§ **Records for the task**:
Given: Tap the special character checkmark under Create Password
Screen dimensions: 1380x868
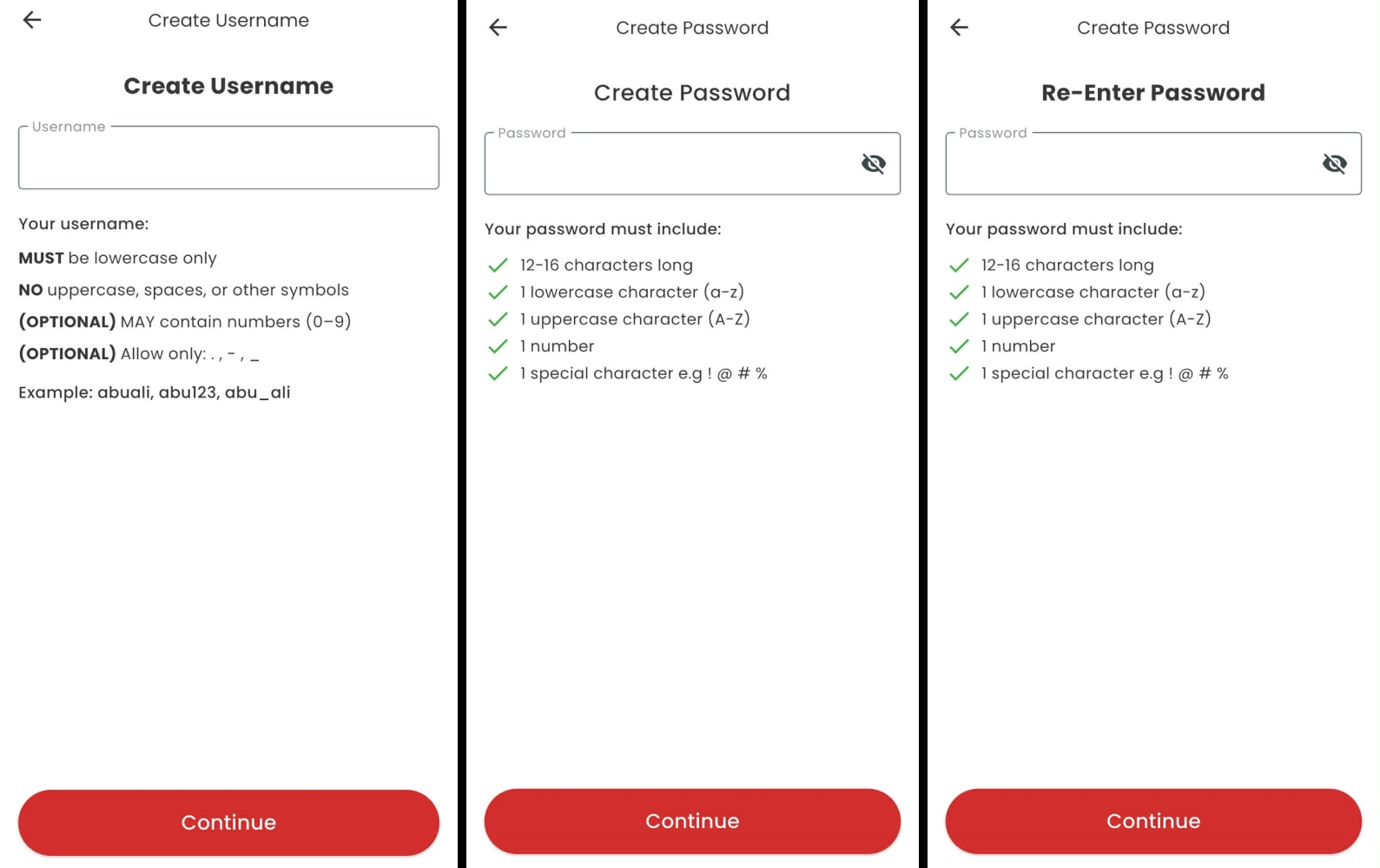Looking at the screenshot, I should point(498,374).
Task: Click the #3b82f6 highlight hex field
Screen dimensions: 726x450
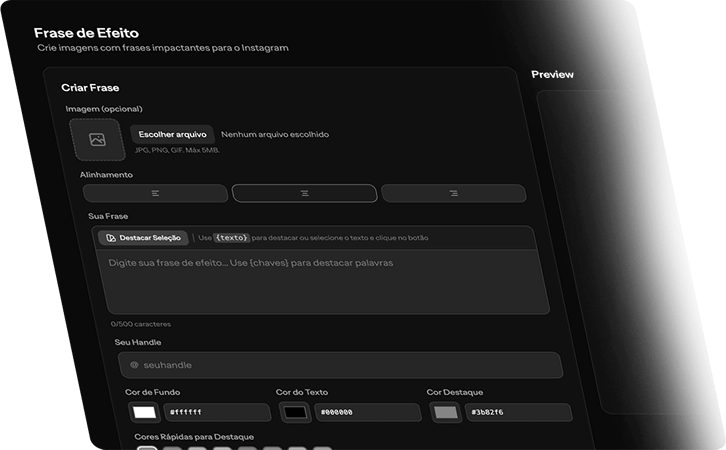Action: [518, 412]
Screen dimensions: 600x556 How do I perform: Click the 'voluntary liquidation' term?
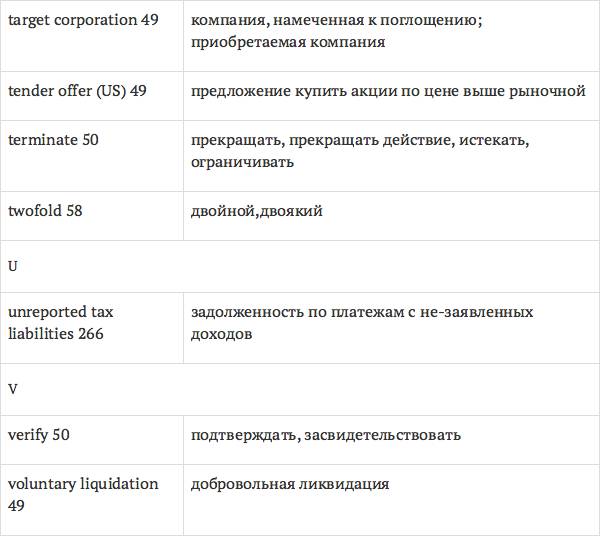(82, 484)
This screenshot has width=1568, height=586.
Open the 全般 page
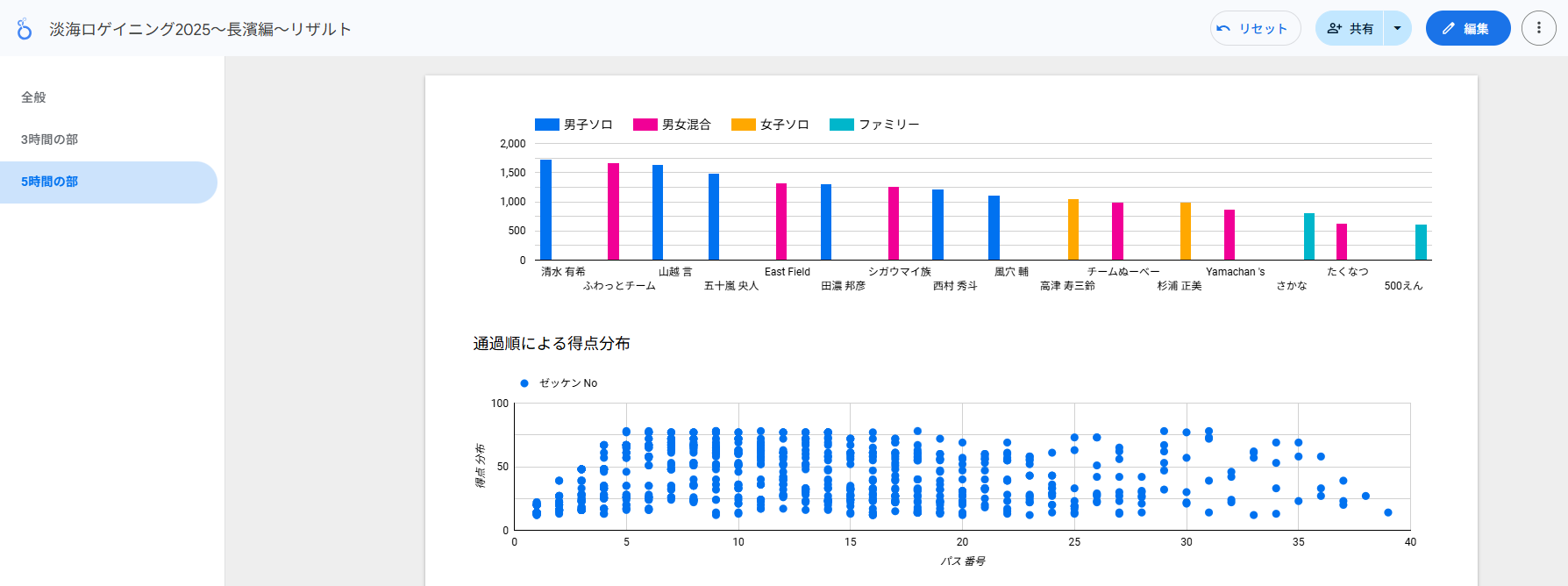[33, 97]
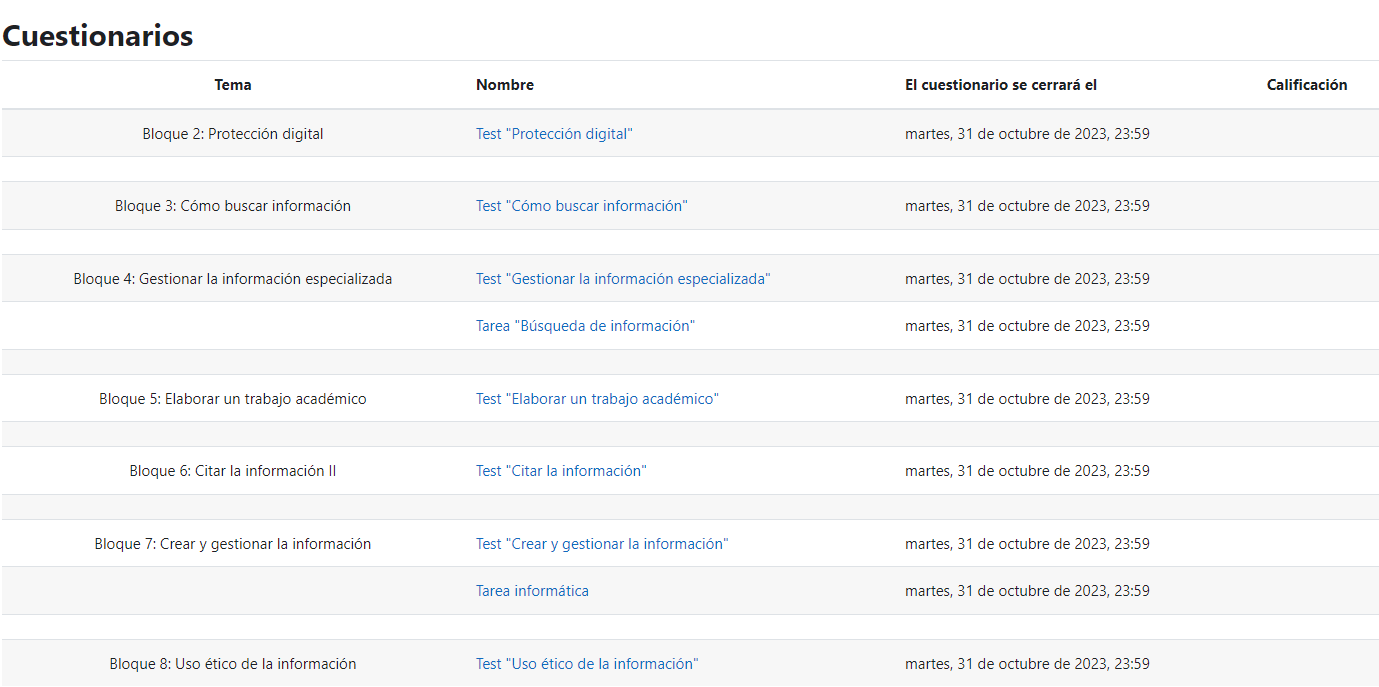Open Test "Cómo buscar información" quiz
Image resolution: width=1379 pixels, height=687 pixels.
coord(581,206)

§ **What the exercise asks**: Since the pictures are not wanted, repeat only the rest of the material, exactly as given.

§ **Written answer**:
Given: Tap the special character checkmark under Create Password
Screen dimensions: 1380x868
Looking at the screenshot, I should point(498,374).
Task: Click the #3b82f6 highlight hex field
Screen dimensions: 726x450
Action: [518, 412]
Screen dimensions: 600x556 How do I perform: Click the 'voluntary liquidation' term?
(82, 484)
This screenshot has width=1568, height=586.
Open the 全般 page
[33, 97]
Open Test "Cómo buscar información" quiz
Image resolution: width=1379 pixels, height=687 pixels.
coord(581,206)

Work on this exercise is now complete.